Ainda pensando no futuro, Renato Burin, Head do Nuvem Pago (Nuvemshop), traz como uma tendência a desintermediação de pagamentos. “À medida que as vendas online ganham maior participação no varejo, isso será cada vez mais comum”. Além disso, Burin também acredita no modelo de plataforma aberta, com diversos processadores de pagamento que podem processar as transações dos vendedores — como já ocorre na Nuvemshop. Outro apontamento do especialista durante o comitê foi em relação aos departamentos de Logística e Pagamentos. “Esses setores são as duas fricções importantes do e- commerce. Por isso, não vejo por que não ter soluções proprietárias para esses pontos”.
Germer também falou sobre suas expectativas para o setor e afirma que espera uma solução para micro-pagamentos, que ainda não existe. “Eu não consigo adquirir somente um artigo para ler online por R$
0,20, R$ 0,40, por exemplo, pois não há uma solução de pagamentos para isso”. Além disso, ele lembra que já existem muitas formas simples de otimizar a jornada do consumidor, como a de by now pay later
ou simplesmente ao melhorar a experiência em partes básicas da transação.
Seguindo um outro viés, Thiago Guerra, Diretor Comercial do Pagar. me, destaca como uma tendência a ser considerada pelos players de pagamento o social commerce. “As redes sociais já fazem parte da jornada de compra do cliente, antes, na busca por reviews de produtos e, agora, para facilitar o processo de compra. Em linha com a tendência de pagamentos invisíveis e redução de atrito no processo de compra, é papel dos meios de pagamento desenvolver soluções cada vez mais completas para o social commerce. Podemos dizer que esse futuro já está começando: a solução de link de pagamento, por exemplo, pode ser facilmente integrada às redes sociais, trazendo um checkout seguro e diversificados métodos de pagamento para esse espaço, facilitando estratégias com influenciadores.”

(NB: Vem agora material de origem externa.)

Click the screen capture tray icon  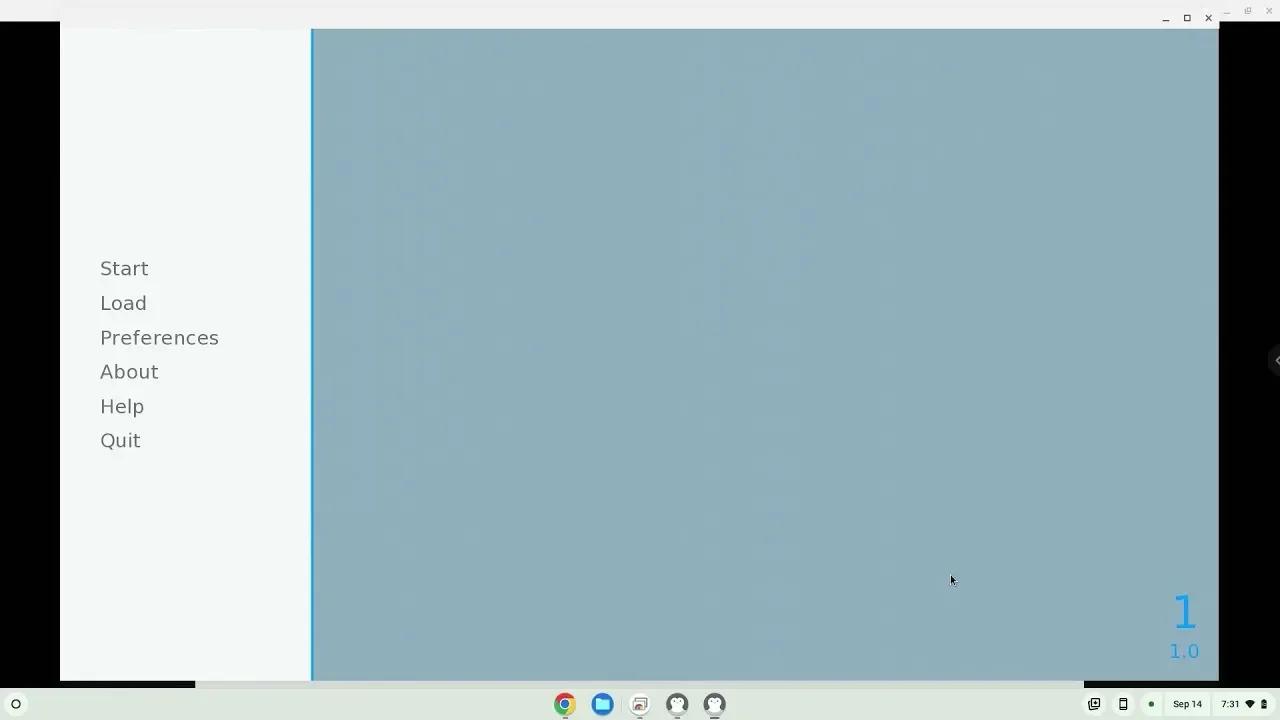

Por fim, Guerra levanta uma provocação: “Como podemos gerar e prover produtos para atender os lojistas nas redes sociais, levando segurança e fluidez que o cliente final tanto busca para esses ambientes?”, questiona.
Daniel Silvestre, Diretor de Marketing e Analytics da Vindi, relata que ao mesmo passo que grandes players já nascem com meios de pagamento, as lojas começam a criar os meios delas. Entretanto, faz o alerta de que, se o MDR (Merchant Discount Rate) acabar, o varejo terá que evitar se tornar uma Kodak. Assim como os demais, ele vem estudando muito o impacto do Pix nos pagamentos e ressalta que o boleto e cartões estão sofrendo por isso, mas processos de inovação dificilmente matam algo por completo. “Iremos conviver por muitos anos com esse processo de inovação. Precisamos ficar olhando no dia a dia, pois do contrário seremos pegos desprevenidos. Prever as tendências e se preparar o quanto antes é urgente, inclusive no setor de pagamentos”.
*As informações foram retiradas do Relatório do Comitê de Meios de Pagamentos – E-Commerce Brasil, realizado no primeiro semestre de 2022.